The cutest rabbit photo ever. But keep him away from the sacramental wine!
Wikipedia tells me the Easter Bunny probably originated in Germany, and was introduced to the US by German settlers who came to Pennsylvania. This doesn't really explain why people thought an egg-carrying rabbit should be associated with Christ's resurrection in the first place, but I suppose his true origin lies in a murky undocumented zone of pagan practices and folklore survivals.
I don't think the English who settled around here paid much attention to rabbits or hares, but the local Algonquians sure did. Roger Williams noticed his 17th century Narragansett neighbors treated rabbits very well, and wrote: "They have a reverend esteem of this creature, and conceive there is some deitie in it." The Ojibwa, who lived west beyond New England counted Nanabozho, the Great Rabbit, as one of their chief gods.
The Algonquians who lived in northern New England had mixed feelings about hares. Last year I wrote about the Great White Hare, who presides over the souls of the dead on a frozen mountain. He's like the Easter Bunny's evil twin! But even the typical, non-supernatural white hare was associated with blizzards. The Penobscot said hares sat in their holes and counted snowflakes, excreting a pellet each time a flake fell. That's a lot of poop!

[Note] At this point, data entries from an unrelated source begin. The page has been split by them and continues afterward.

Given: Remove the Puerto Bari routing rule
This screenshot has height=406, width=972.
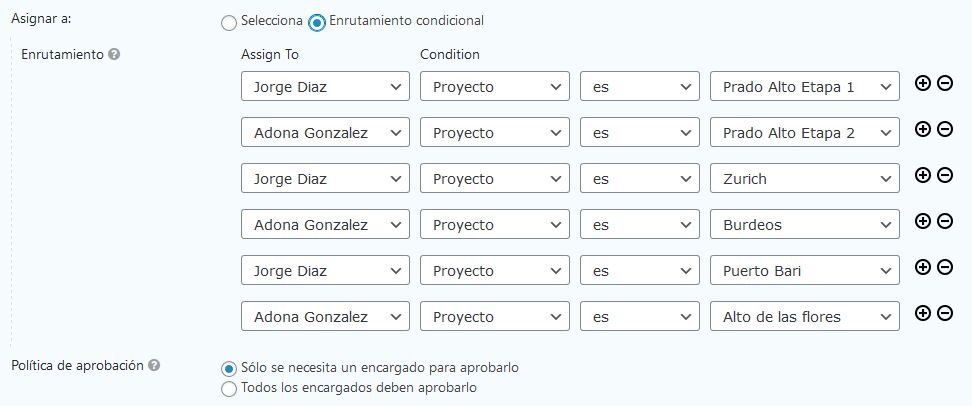Looking at the screenshot, I should (944, 267).
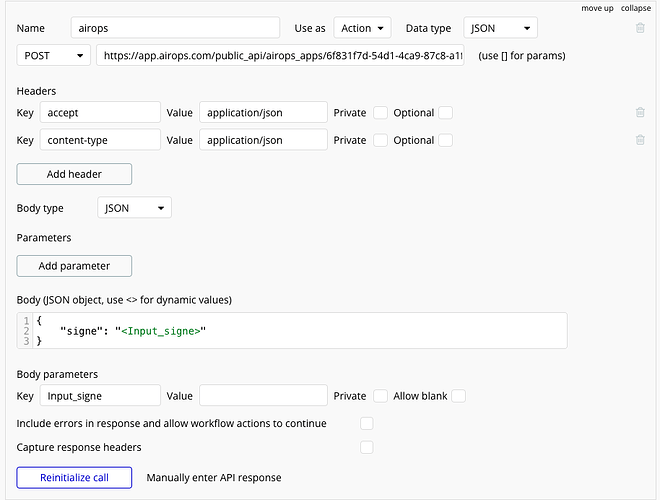Delete the airops API call trash icon
The width and height of the screenshot is (660, 500).
(640, 28)
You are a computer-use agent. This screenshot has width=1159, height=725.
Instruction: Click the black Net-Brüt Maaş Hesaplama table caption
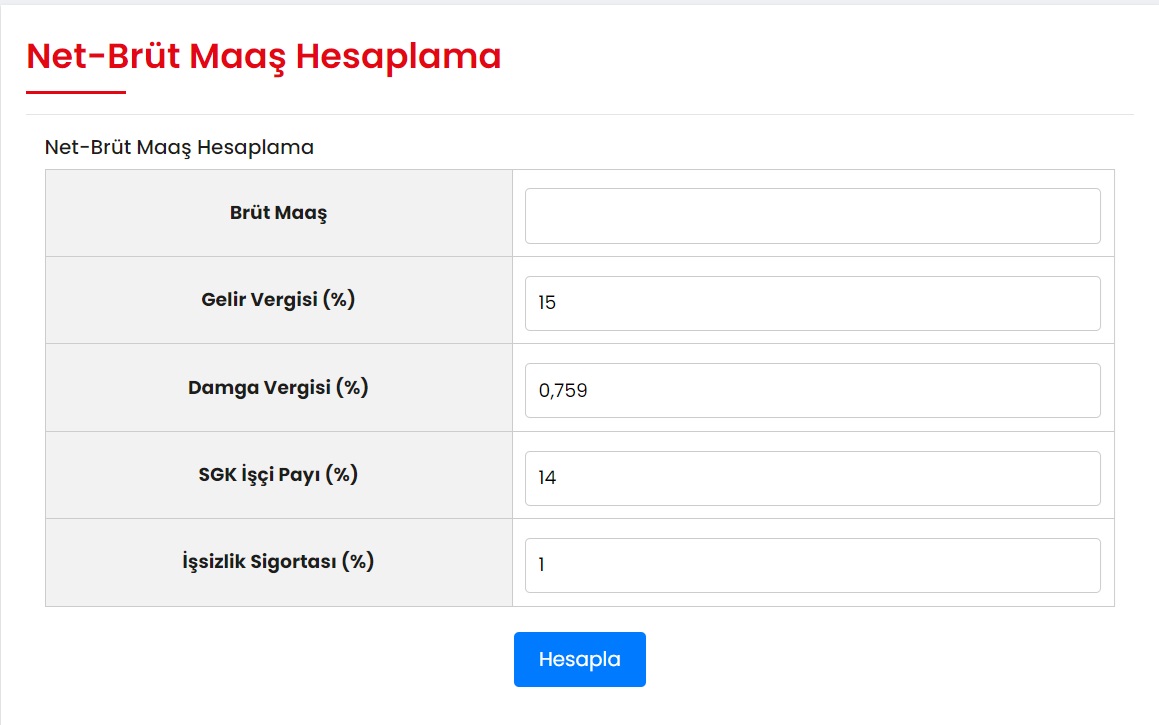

But there are multiple species of rabbits and hares in Maine, and the rabbit (as opposed to the northern hare) was a humorous trickster character in many Penobscot stories. He's a little bit Bugs Bunny, a little bit Charles Manson. One tale that's strangely relevant for Easter begins when Rabbit pointlessly kills the children of the Fisher while he's away. When the Fisher finds out what Rabbit has done, he pursues him through the forest and swamps, intent on revenge.
The chase goes on for days. Finally, exhausted from running, Rabbit finds himself on the steps of a small church with the Fisher closing in. He knows he can't win a fair fight against the Fisher, so he uses trickery. He transforms himself into a Catholic priest. (Note: this story was collected in the 1930s, long after the Penobscot had converted to Catholicism.)
"Come on into the church, my son", he says to the Fisher, "and tell me your problems." The Fisher comes in, and tells the priest how his children were savagely murdered, and how he wants to rip Rabbit into pieces and eat him alive. "Oh, that's terrible", Rabbit the priest says. "Have some of this red wine - it will make you feel better. Have some of this bread, too."
The Fisher drinks the wine and eats the bread, and then eats some more. Rabbit the priest gives him even more, and more, until the Fisher falls asleep drunk. Rabbit takes this chance to turn back into animal form, and runs off. When the Fisher wakes up he realizes he's been tricked, and starts pursuing Rabbit again. And according to the story, they're chasing each other still.
There you go. Rabbits, wine and the eucharist all in one New England folk tale. Happy Easter!
(The story about Rabbit and Fisher is from Frank Speck's 1935 article on Penobscot religious beliefs.)